Re: Re: Large PDF Issue

February 3, 2012 at 13:57

#28857

I hope you compared similar functions of the tools: HTML-to-PDF conversion.

The PDF output itself by PD4ML is quite quick: 2-3% of the conversion time.
But HTML rendering – the first phase of the conversion – is a resource consuming task.

PD4ML does not use native HTML rendering engines (like Webkit or Mozilla), PD4ML is managed .NET code (and 100% Java). Managed code has its benefits and, of course, disadvantages like performance penalties.

For example it instantiates a .NET object even for any standalone whitespace. Bearing in mind generic .NET overhead in CPU/RAM usage, we simply would not recommend to convert such big documents.

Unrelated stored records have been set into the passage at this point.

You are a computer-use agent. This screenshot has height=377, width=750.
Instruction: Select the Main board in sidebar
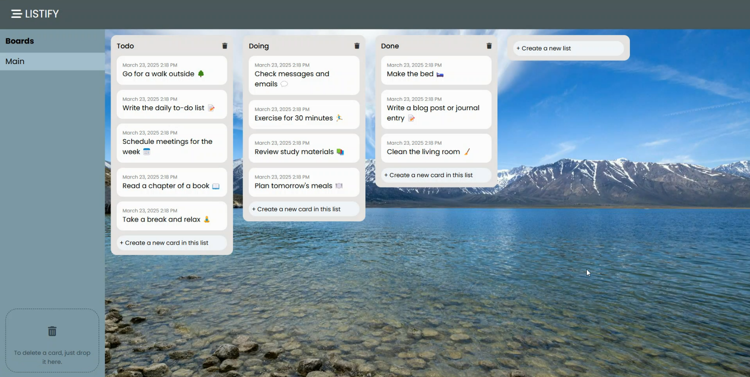[52, 61]

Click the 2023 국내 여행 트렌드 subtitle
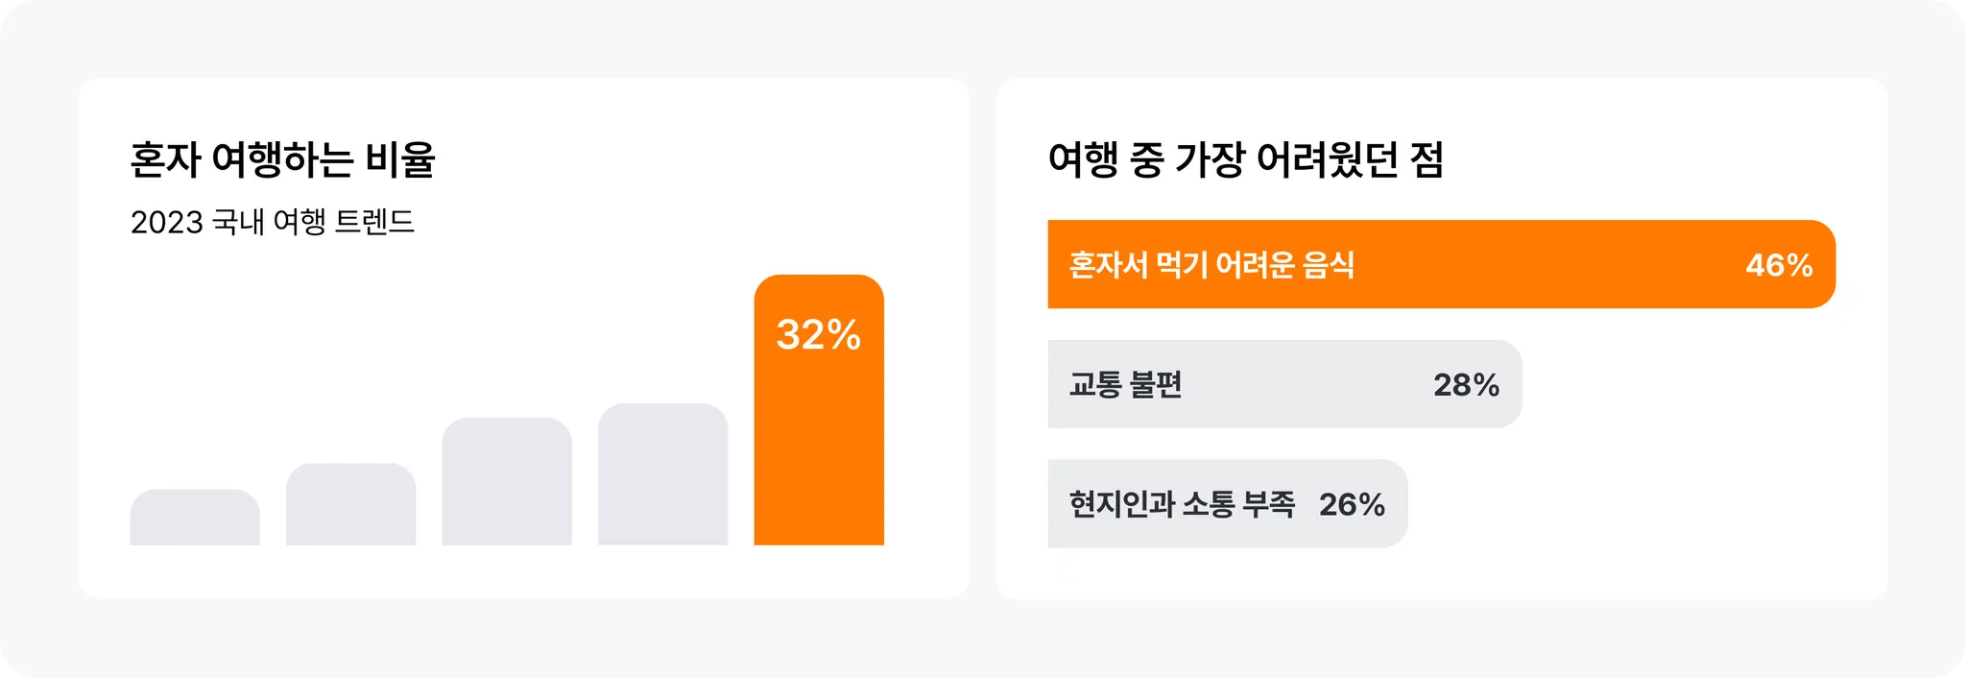(273, 222)
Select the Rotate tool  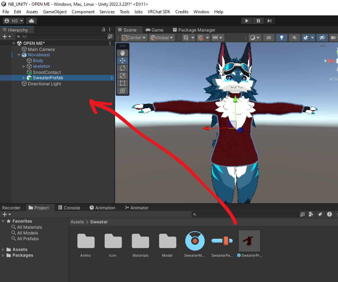click(x=122, y=68)
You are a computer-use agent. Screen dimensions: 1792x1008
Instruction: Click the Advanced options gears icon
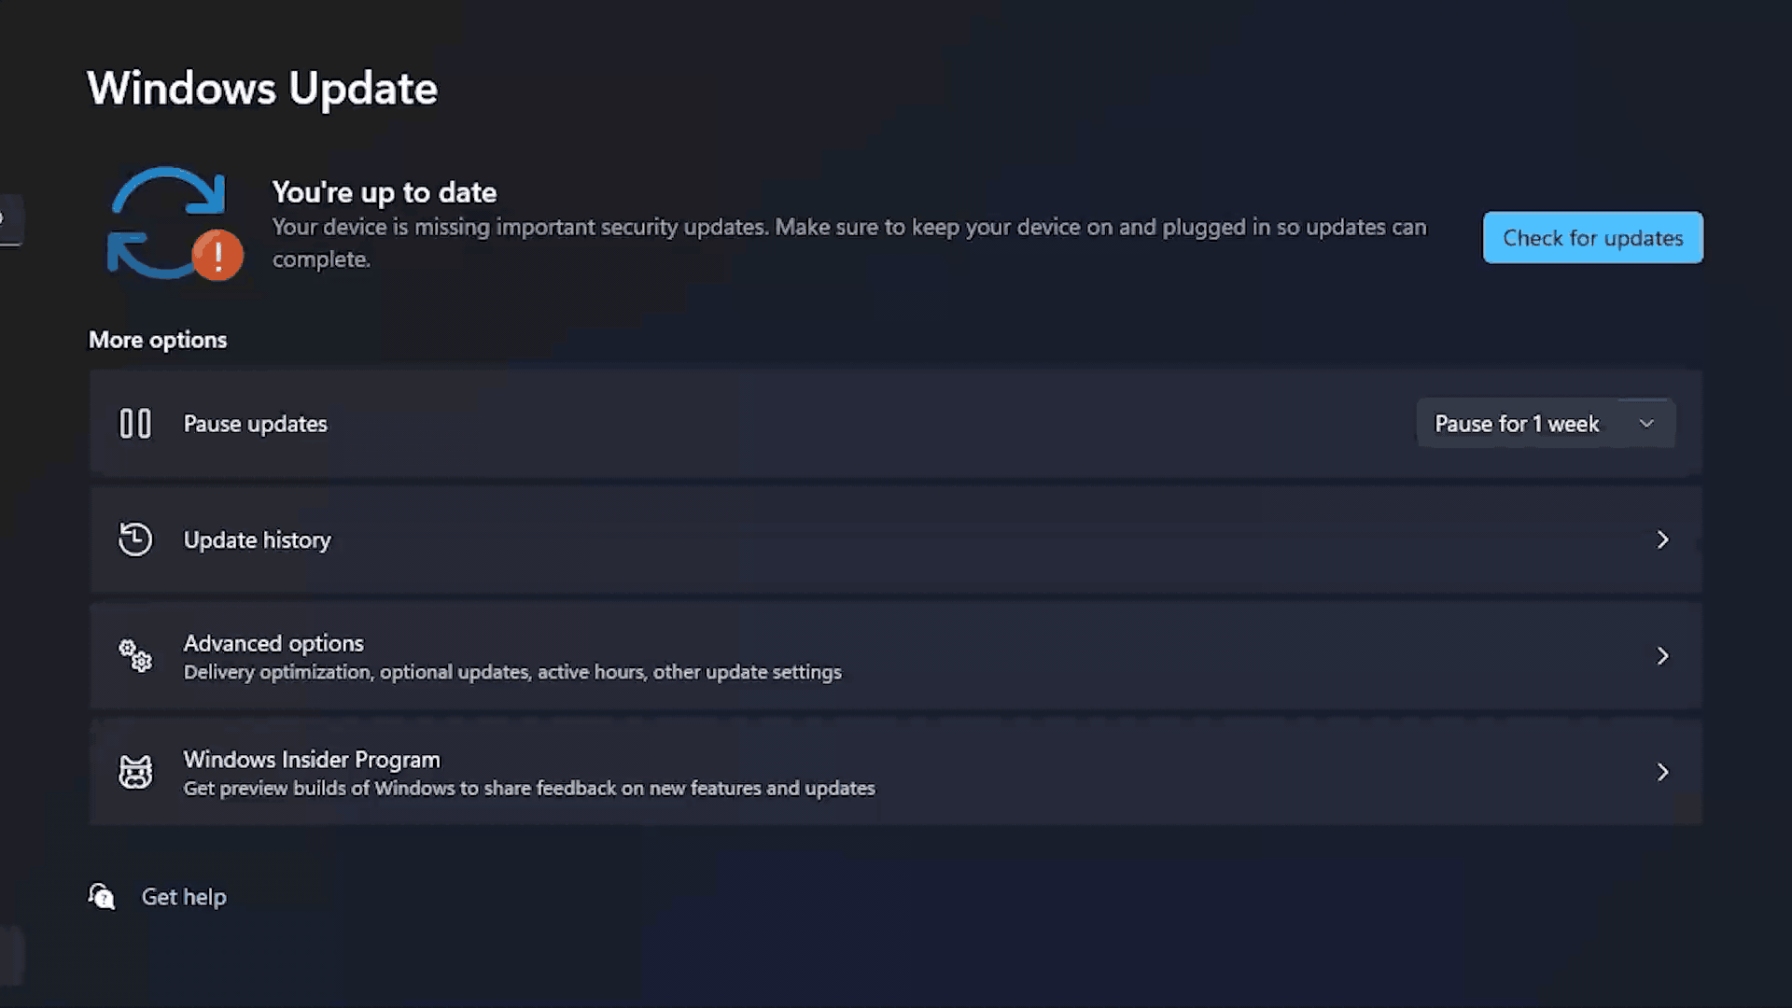pos(135,655)
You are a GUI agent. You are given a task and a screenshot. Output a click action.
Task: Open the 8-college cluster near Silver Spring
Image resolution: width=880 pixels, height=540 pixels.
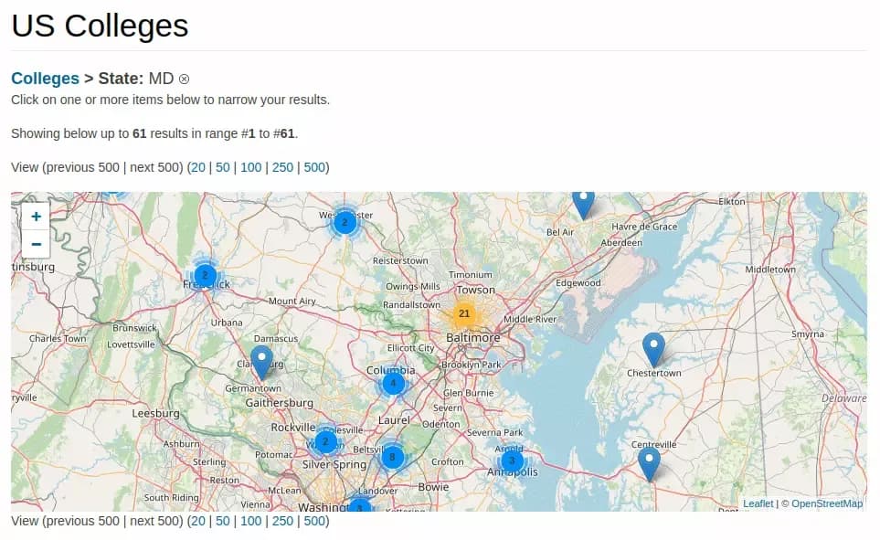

If you definitely need that, I would recommend to revise the document layout. First make sure the document is not a huge table. PD4ML does all the layout of all the pages in memory, before it writes anything out. Any cell on, let’s say, page #350 whose width is a bit wider than previous cells of the same column requires re-layouting of previous 349 pages – as it impacts the entire table layout.

So split big tables to smaller ones.

Second, try to avoid nesting of tables where it is possible. Each table cell layouts 3 times: MIN, MAX, OPTIMAL. Each table cell of a nested table layouts 9 times. If the nesting level is 2, a cell layouts 27 times etc.